If you are to Google ‘British Scientists,’ you will find that five out of the first six suggestions are male. When we think of prominent British scientists, the first names that will often come to mind are those of Stephen Hawking, Alan Turing, Isaac Newton and Charles Darwin. Each of these men has made significant contributions to society and each have been, and continue to be, extensively celebrated for their achievements. So why is it that females in the same field are not as easily recognised and remembered? Not only do names such as Ada Lovelace or Dorothy Hodgkin not come to mind, but a significant number of people may have never even heard them before. Science can often be unfairly portrayed as a male subject and, as a result, a severe inequality exists, often rendering female scientists forgotten. However, on 1 November, Bank of England governor Mark Carney made an announcement that may provide us with an opportunity to make a change.
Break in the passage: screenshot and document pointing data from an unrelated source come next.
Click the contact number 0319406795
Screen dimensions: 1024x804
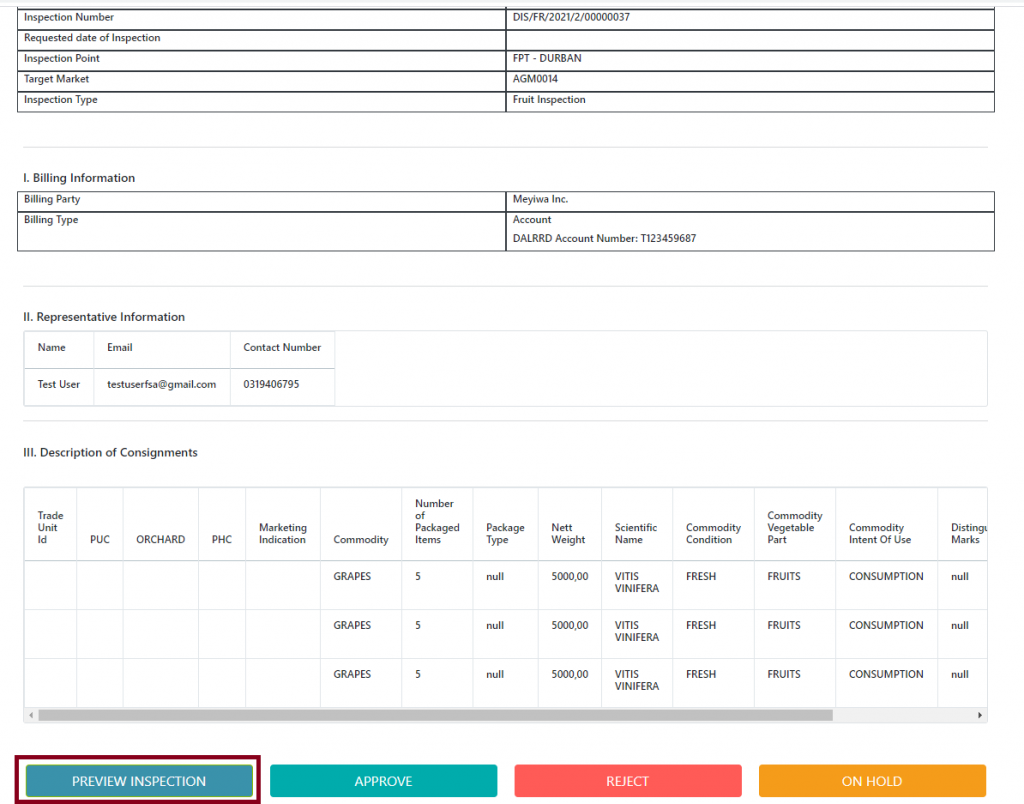pyautogui.click(x=271, y=384)
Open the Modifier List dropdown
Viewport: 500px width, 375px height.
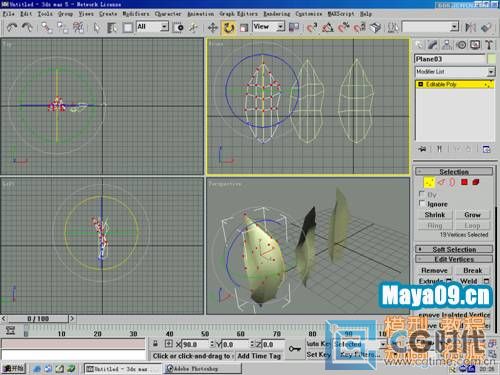(x=455, y=71)
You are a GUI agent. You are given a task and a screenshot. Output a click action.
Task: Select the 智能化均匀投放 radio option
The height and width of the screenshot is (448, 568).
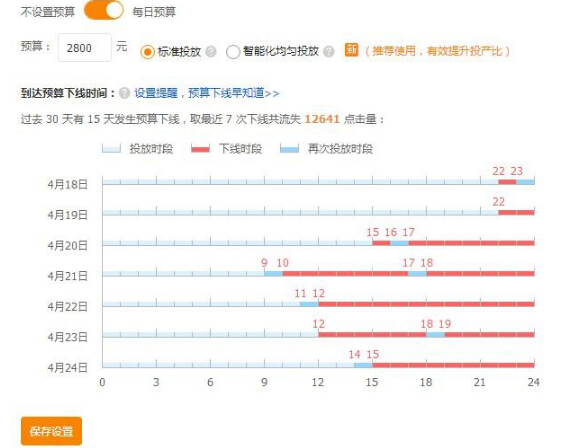[233, 52]
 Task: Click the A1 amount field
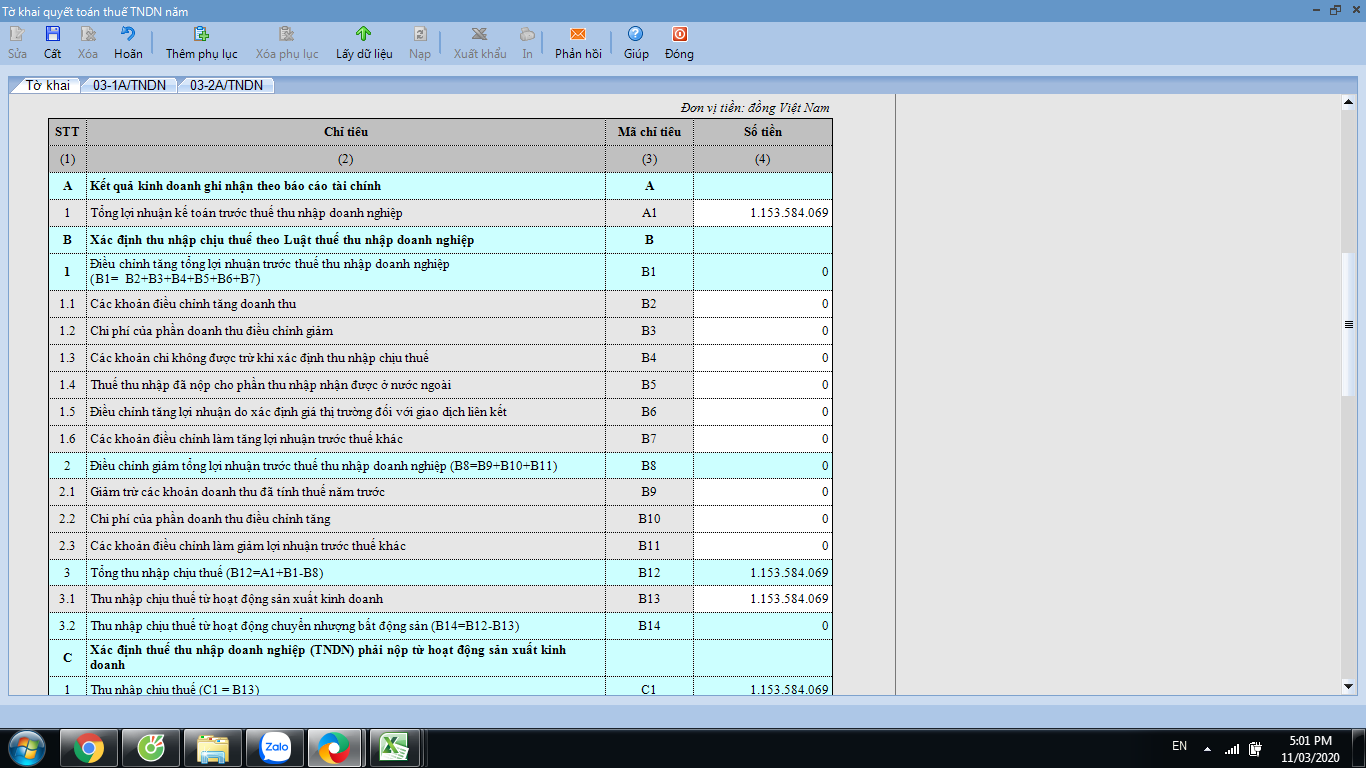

The new £50 note, to be released within the next five years, will feature a British scientist and the public has a say as to who this will be. The Bank of England is asking for nominations from the public, of British scientists who have contributed to the field of science and shaped thought, innovation, leadership or values in the UK. They must be dead and they must be real, but most importantly, they must have inspired people rather than divided them. Over the next month, the public will send in nominations of figures who they think fit these criteria before a shortlist is drawn up by a committee who will ultimately decide who the note will portray.
The frontrunners of the nominations so far include Professor Stephen Hawking – one of the most renowned scientists of the twenty-first century, known for his groundbreaking work in theoretical physics, and an undoubtedly popular candidate. Other options include Alan Turing and Fred Sanger. There are also some strong female contenders, notably Ada Lovelace, English mathematician and writer, often considered to be the ‘grandmother of computing,’ and credited with publishing the world’s first computer program. Dorthy Hodgkin, Rosalind Franklin and Mary Anning are also among those suggested.
Each of these possible candidates is an imperative figure in British society, each having shaped the world of science irrevocably. However, one of the biggest concerns regarding this decision is whether it should be a male or female scientist displayed on the note. Of the four bank notes currently in circulation in Britain, only one portrays a female (Jane Austen on the £10 note), suggesting that perhaps the presence of a woman on the note could contribute to equalising gender representation in society. However, it could also be argued that gender should not be considered in this decision – the chosen figure should be selected on the basis of their achievements in the scientific field and nothing else.
Nominations for the figure portrayed on the £50 note will close on 14 December, giving the public just several weeks to decide who they want to see on the £50 note. My support will be lying with a female scientist; I see this as an opportunity to remember the women whose invaluable contributions to science were forgotten by their own generation as a result of their sex. For so long, women have been made invisible in countless spheres of society and the presence of an influential woman on the British £50 note could aid us in moving away from this inequality and finally give female scientists the recognition they deserve.